- _Data section_
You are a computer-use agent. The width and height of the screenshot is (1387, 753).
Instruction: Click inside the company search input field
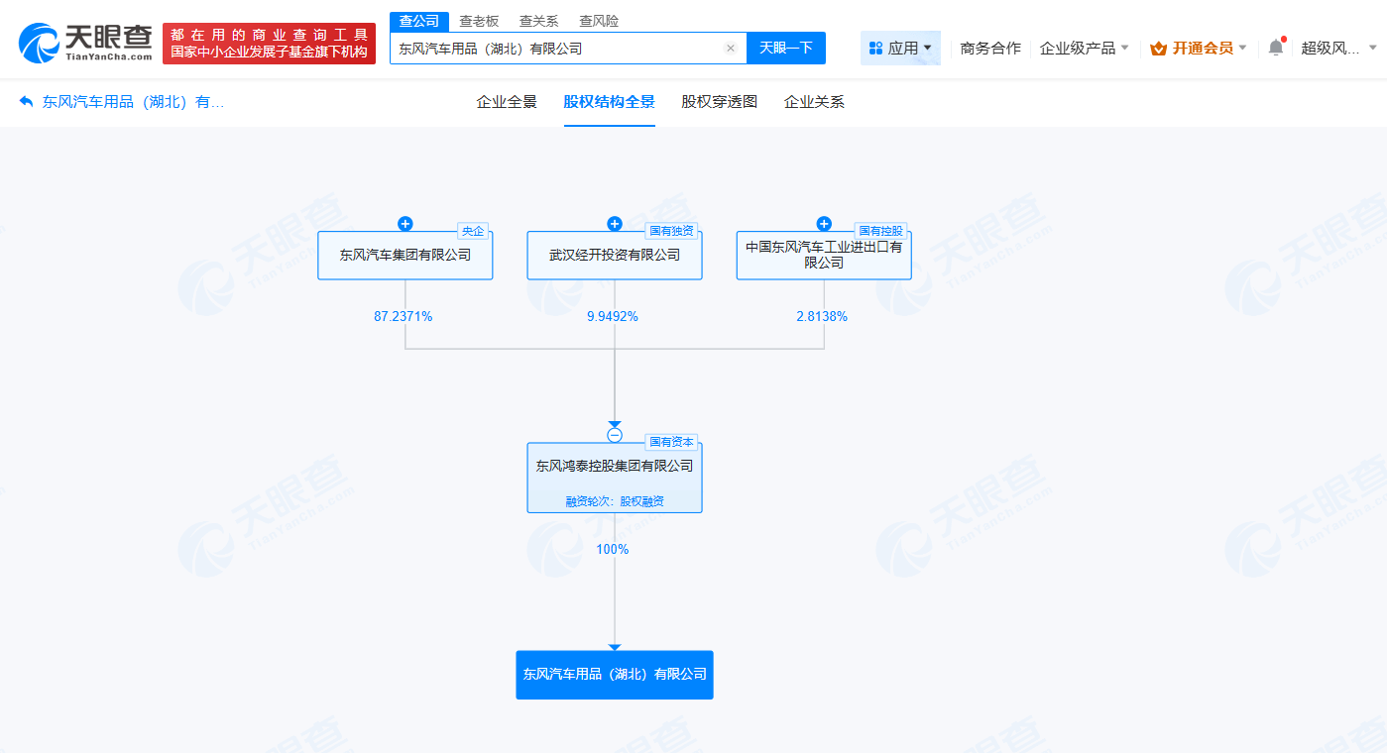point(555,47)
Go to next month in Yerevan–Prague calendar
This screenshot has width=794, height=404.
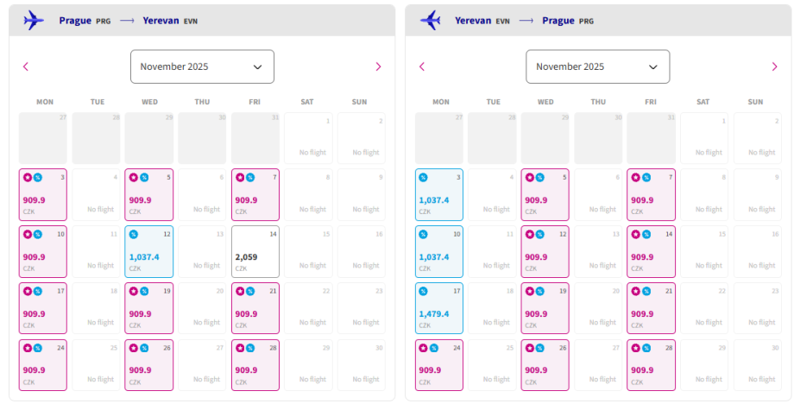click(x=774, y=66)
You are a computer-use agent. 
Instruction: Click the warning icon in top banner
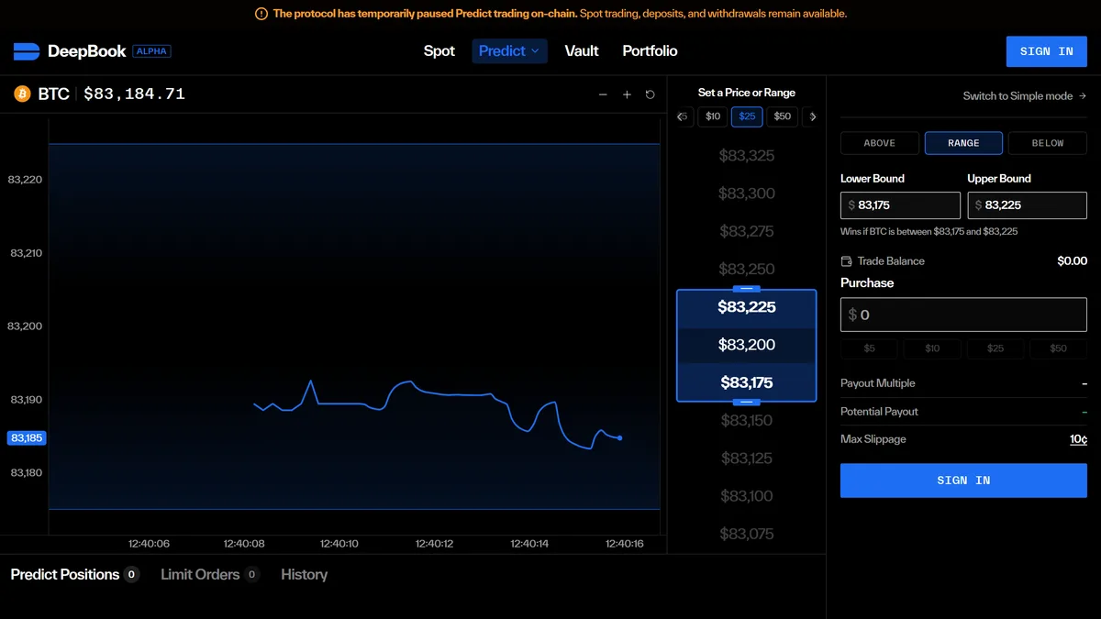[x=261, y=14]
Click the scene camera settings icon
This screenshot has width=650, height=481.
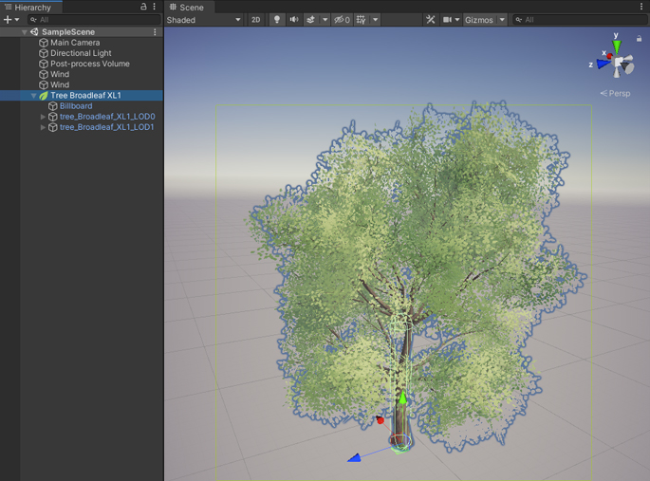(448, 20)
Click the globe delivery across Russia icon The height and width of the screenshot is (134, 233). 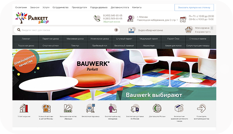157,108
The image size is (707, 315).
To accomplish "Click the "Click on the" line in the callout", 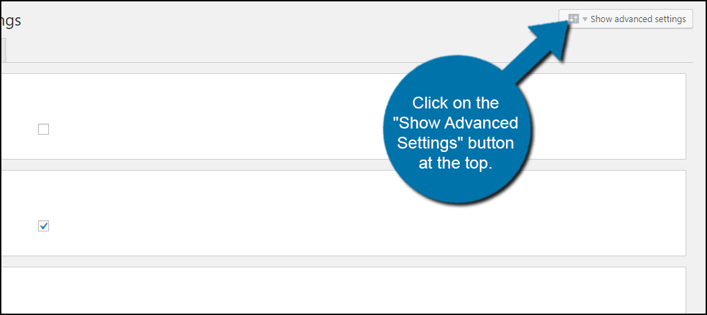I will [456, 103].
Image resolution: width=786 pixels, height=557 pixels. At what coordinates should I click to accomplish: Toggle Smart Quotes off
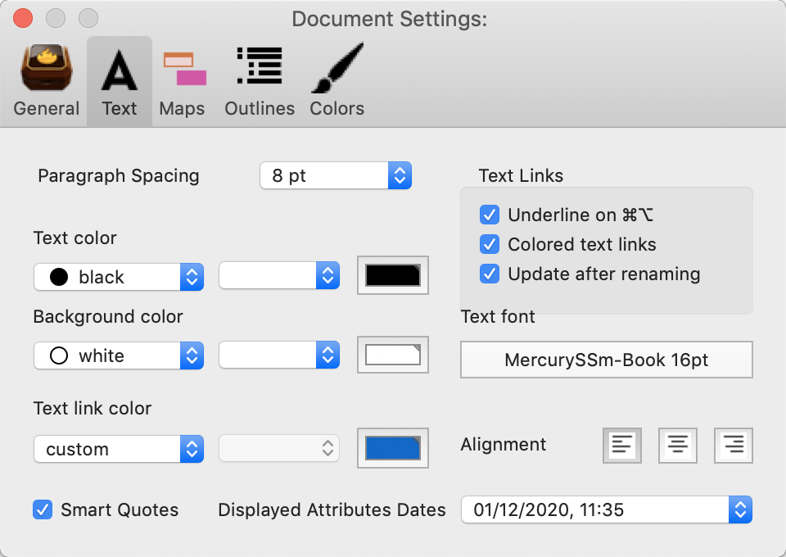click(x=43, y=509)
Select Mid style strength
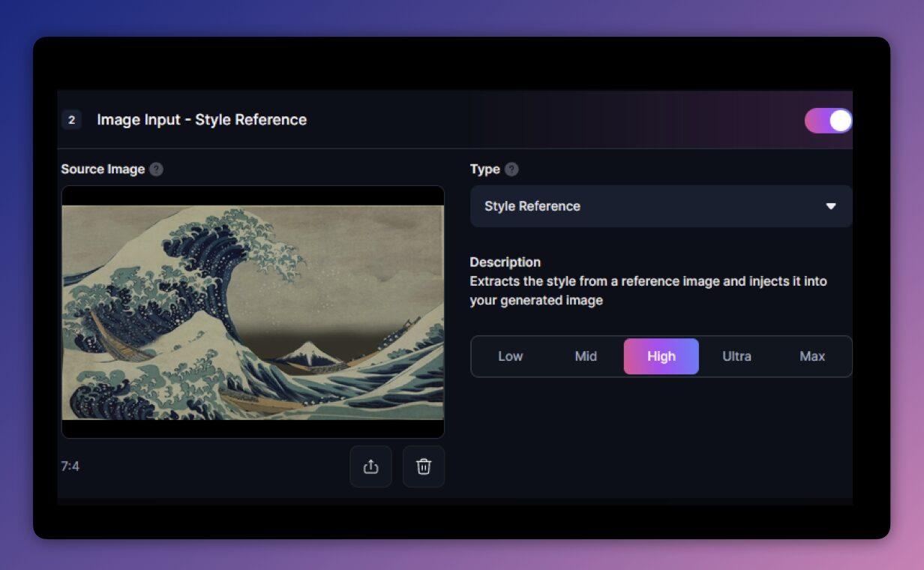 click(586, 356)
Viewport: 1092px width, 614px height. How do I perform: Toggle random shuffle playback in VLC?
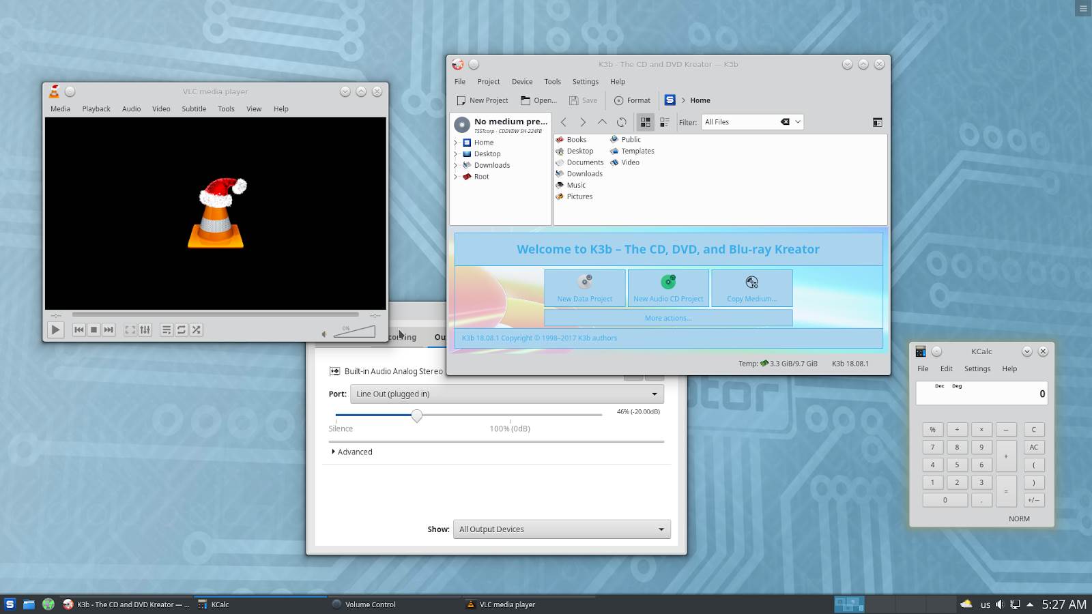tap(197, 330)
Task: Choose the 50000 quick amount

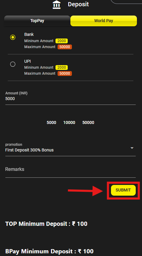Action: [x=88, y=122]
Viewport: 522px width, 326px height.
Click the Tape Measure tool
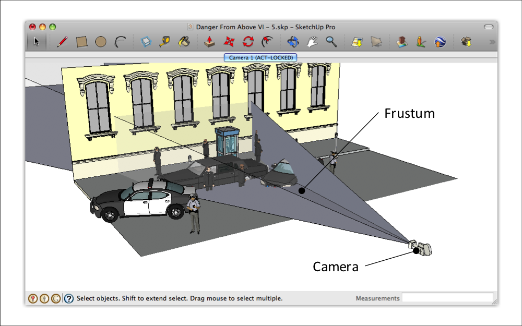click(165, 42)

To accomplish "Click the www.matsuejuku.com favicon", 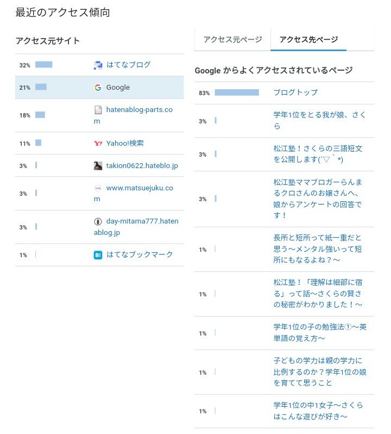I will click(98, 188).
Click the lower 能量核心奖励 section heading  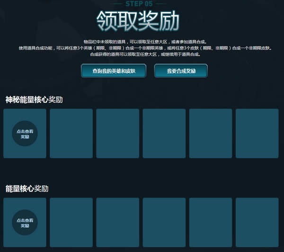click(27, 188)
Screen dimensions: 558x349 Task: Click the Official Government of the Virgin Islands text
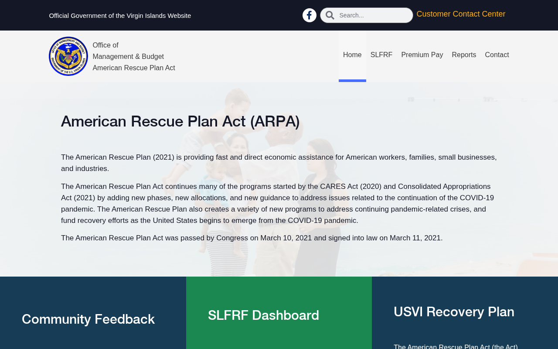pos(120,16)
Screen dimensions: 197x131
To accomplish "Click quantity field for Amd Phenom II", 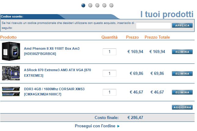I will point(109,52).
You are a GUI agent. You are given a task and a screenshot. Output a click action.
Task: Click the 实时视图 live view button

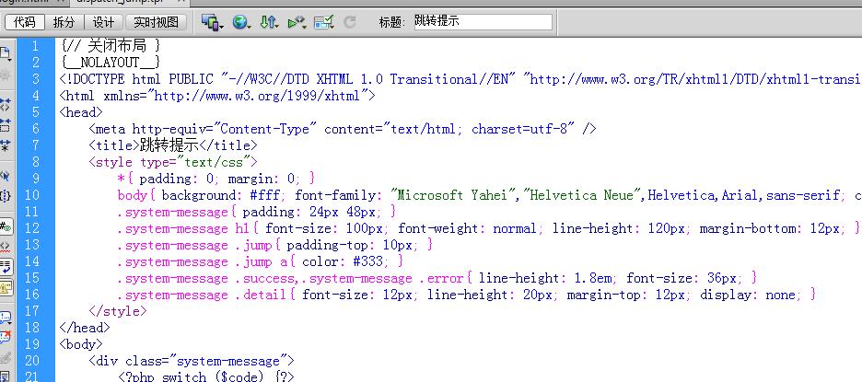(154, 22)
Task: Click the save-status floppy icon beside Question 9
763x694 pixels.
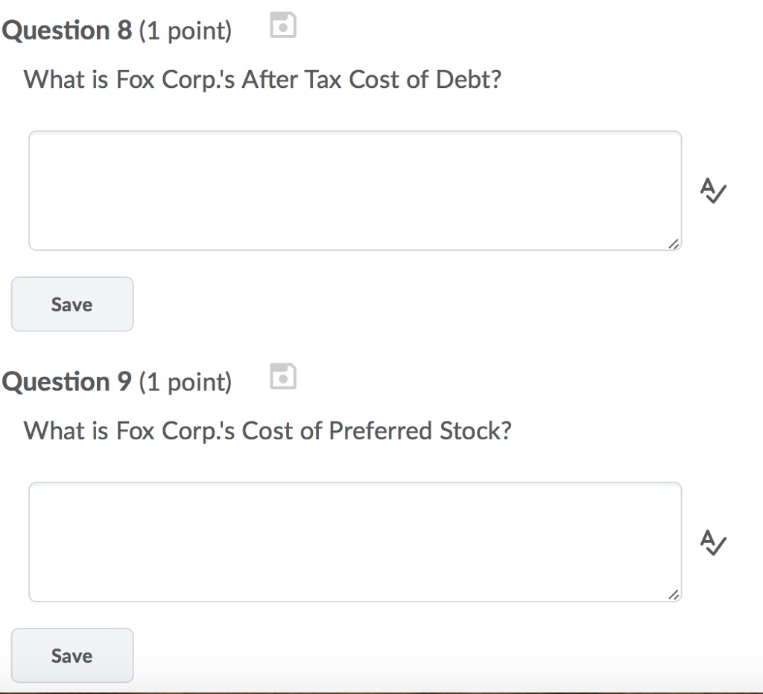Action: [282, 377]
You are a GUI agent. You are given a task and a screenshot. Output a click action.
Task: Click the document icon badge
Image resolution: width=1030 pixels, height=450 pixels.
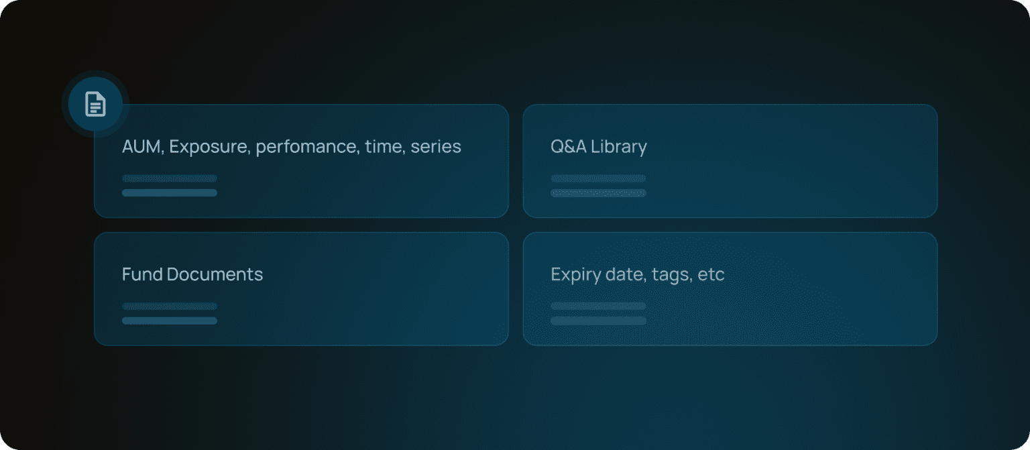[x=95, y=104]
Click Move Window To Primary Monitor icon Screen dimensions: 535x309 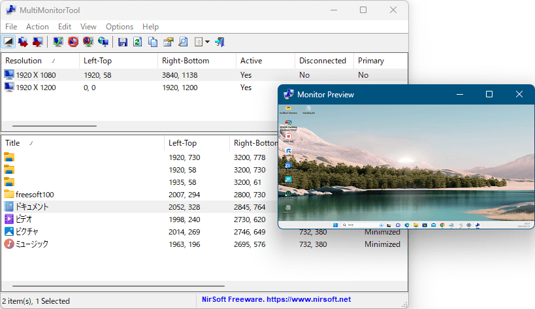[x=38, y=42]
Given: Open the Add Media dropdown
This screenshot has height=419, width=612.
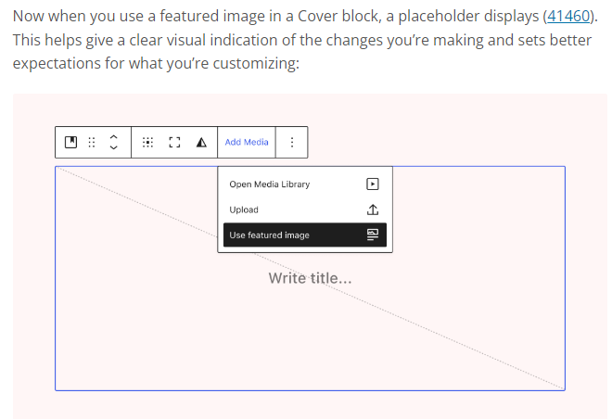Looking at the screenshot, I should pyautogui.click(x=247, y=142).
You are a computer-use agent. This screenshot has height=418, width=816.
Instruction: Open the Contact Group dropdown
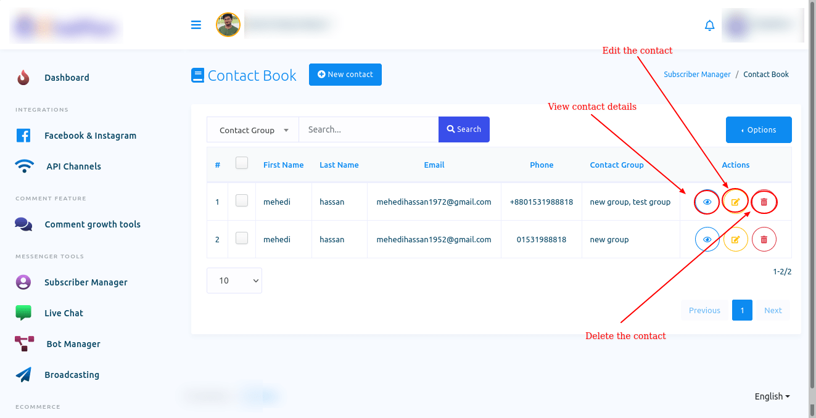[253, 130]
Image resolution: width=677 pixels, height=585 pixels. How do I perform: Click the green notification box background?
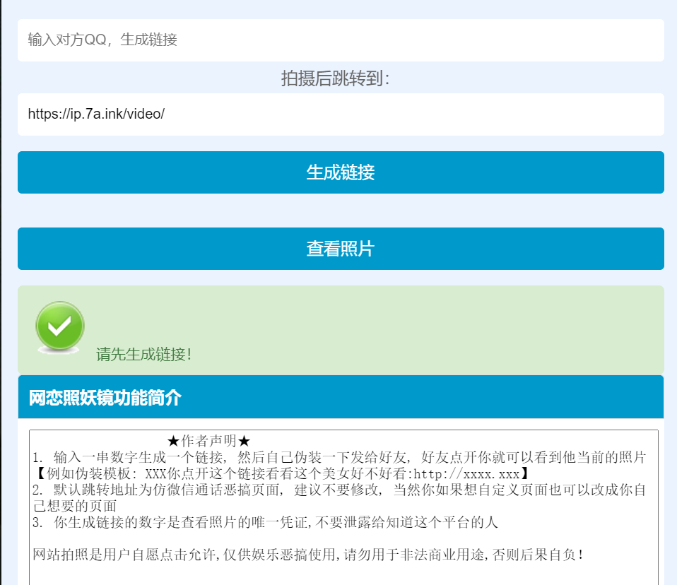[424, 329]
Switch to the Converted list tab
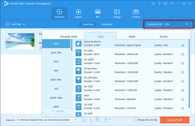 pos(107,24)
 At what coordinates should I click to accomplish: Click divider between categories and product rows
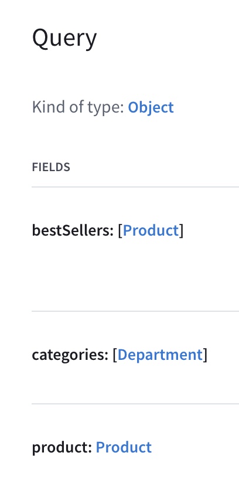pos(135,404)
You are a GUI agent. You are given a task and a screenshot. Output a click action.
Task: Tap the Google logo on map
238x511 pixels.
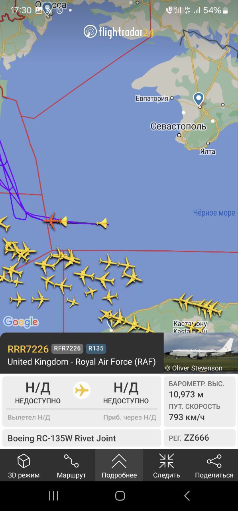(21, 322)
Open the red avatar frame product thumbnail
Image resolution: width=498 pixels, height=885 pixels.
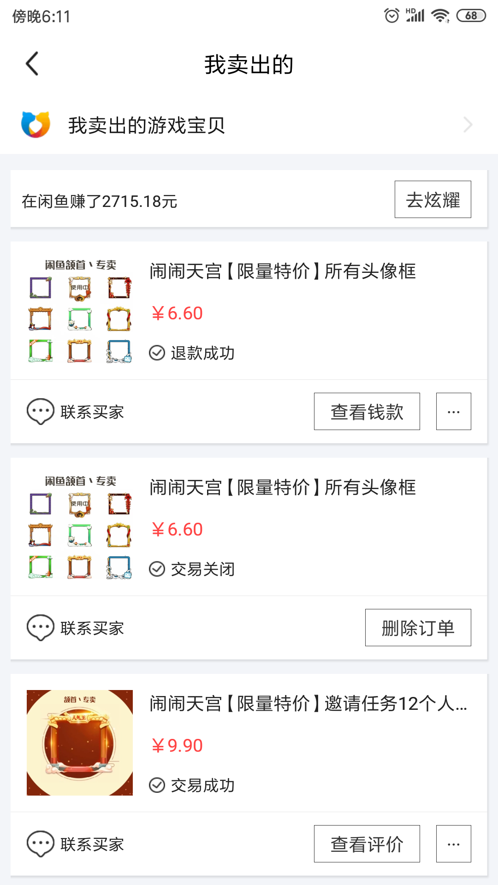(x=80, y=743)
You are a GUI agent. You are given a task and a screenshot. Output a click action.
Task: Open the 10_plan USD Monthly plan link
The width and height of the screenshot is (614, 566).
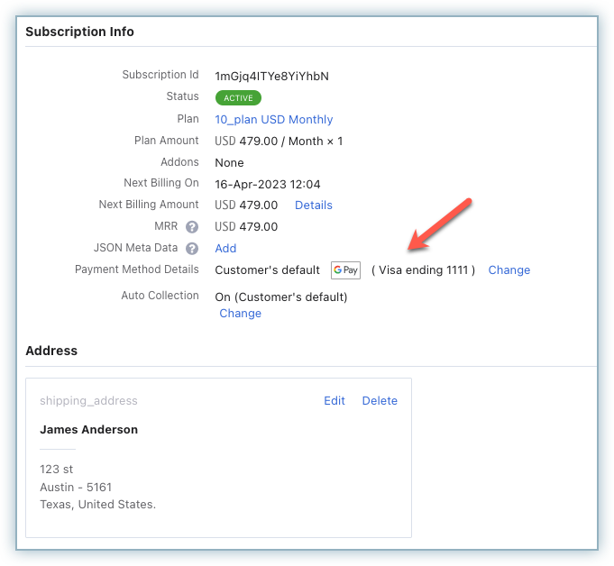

- _Work request_
Copy only what runs above from the line containing "Image resolution: width=677" through the line containing "Task: Open the 10_plan USD Monthly plan link", exactly. Leave out the pictures.

- _Exercise output_
Image resolution: width=677 pixels, height=585 pixels. How do I perform: Click the green notification box background?
[424, 329]
Switch to the Converted list tab
 pos(107,24)
 At what coordinates should I click to accomplish: Click divider between categories and product rows
pos(135,404)
You are a GUI agent. You are given a task and a screenshot. Output a click action.
Task: Tap the Google logo on map
238x511 pixels.
(21, 322)
Open the red avatar frame product thumbnail
Image resolution: width=498 pixels, height=885 pixels.
(x=80, y=743)
You are a GUI agent. You are given a task and a screenshot. Output a click action.
Task: Open the 10_plan USD Monthly plan link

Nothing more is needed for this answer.